Dynamic Neuroimaging by MEG, Constrained by MRI and fMRI

MEG is a direct measure of the electrical activity of populations of neurons, with excellent temporal resolution. However, the spatial characterization of sources depends on the solution of an ill-posed inverse problem. MRI provides high resolution volumetric data defining the anatomy of the head and brain; alternative MRI data acquisition strategies allow mapping of hemodynamic correlates of neural function. However, functional MRI (fMRI) and related techniques are limited by the slow timecourse of the hemodynamic response and the ill-defined relationship between neural activation and associated hemodynamic changes. Given such complementary strengths and weaknesses, the integration of multiple imaging technologies should provide dynamic functional neuroimaging capabilities with optimal spatial and temporal resolution. We are exploring a range of strategies for the integrated analysis of data from MRI, fMRI and MEG.

Bayesian analysis of MEG visual evoked responses

We have developed a method for analyzing neural electromagnetic data that allows probabilistic inferences to be drawn about regions of activation. The method involves the generation of a large number of possible solutions which both fit the data and prior expectations about the nature of probable solutions made explicit by a Bayesian formalism. In addition, we have introduced a model for the current distributions that produce MEG (and EEG) data that allows extended regions of activity, and can easily incorporate prior information such as anatomical constraints from MRI. To evaluate the feasibility and utility of the Bayesian approach with actual data, we analyzed MEG data from a visual evoked response experiment. We compared Bayesian analyses of MEG responses to visual stimuli in the left and right visual fields, in order to examine the sensitivity of the method to detect known features of human visual cortex organization. We also examined the changing pattern of cortical activation as a function of time.

Modeling Magno- and Parvo-Like Contribunons from Contrast-Response Functions Using Neuromagnetic Measures

In our recent study [1], we have measured the spatial frequency (SF) tuning functions as well as the contrast-response (CR) functions at different contrast levels (from near threshold to suprathreshold) and different eccentricities of the visual field in humans using noninvasive magnetoencephalography (MEG) techniques. In the current study, the estimated CR functions and SF tuning curves were further fitted by a two-stream (M & P) model for all 4 subjects at 3 different eccentricities. The 5 parameters in equation (2) for each of the M- and P-like systems were also estimated.
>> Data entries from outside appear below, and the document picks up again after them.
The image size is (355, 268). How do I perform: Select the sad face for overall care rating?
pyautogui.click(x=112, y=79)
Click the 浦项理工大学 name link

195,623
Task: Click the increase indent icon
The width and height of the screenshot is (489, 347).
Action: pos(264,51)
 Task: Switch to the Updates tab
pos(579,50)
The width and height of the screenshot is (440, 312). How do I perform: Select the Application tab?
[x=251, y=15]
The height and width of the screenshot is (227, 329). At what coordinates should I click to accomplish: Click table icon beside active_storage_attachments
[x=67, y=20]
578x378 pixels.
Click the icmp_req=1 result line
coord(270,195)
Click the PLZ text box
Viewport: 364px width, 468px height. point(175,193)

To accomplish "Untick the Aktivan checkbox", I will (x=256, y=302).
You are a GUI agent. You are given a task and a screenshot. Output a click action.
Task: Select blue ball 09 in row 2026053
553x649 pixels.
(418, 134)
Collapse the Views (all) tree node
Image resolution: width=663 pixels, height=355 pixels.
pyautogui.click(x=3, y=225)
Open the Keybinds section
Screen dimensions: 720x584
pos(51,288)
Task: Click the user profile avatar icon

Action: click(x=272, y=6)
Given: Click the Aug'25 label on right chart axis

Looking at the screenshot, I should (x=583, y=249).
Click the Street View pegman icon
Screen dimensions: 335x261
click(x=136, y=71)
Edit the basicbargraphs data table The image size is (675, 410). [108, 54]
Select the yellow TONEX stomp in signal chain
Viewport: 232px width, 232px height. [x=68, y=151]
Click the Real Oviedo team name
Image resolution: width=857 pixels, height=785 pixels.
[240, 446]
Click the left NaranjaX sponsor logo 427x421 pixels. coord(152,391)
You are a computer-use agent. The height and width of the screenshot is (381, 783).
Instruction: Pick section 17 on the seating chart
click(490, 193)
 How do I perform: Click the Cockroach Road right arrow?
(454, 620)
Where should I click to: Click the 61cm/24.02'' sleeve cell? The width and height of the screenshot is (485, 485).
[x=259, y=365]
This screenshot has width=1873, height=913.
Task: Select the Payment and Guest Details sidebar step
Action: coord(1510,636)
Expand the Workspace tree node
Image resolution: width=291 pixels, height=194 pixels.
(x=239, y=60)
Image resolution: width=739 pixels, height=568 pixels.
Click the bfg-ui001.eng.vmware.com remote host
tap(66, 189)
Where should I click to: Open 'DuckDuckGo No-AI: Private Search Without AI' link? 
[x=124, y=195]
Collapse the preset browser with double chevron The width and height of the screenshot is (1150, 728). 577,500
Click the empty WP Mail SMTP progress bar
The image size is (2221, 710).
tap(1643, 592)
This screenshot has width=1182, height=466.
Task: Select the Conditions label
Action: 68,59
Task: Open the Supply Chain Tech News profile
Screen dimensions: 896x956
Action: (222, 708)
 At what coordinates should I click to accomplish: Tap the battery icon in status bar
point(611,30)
Spatial frequency tuning functions and contrast sensitivity at different eccentricities in the visual field

The human luminance spatial frequency contrast sensitivity function (CSF) has been well studied using psychophysical measurements by detecting spatial frequency (SF) grating patterns at threshold. Threshold CSFs at different eccentricities have proven to be quite useful in both basic and clinical vision research. However, near threshold, the CSF is measured at a linear area of the saturating contrast-response curve. In contrast, most of our everyday vision may be at suprathreshold levels, and thus may function most of the time at the nonlinear area of the contrast-response curve. In this study, in order to better characterize the CSF at normal contrast levels, we measured the SF tuning functions as well as the CR functions at different suprathreshold contrast levels and different eccentricities of the visual field using noninvasive MEG techniques. In this study, in addition to peak analysis, we have developed more reliable averaged power analysis methods where the average power can be calculated from the entire waveforms.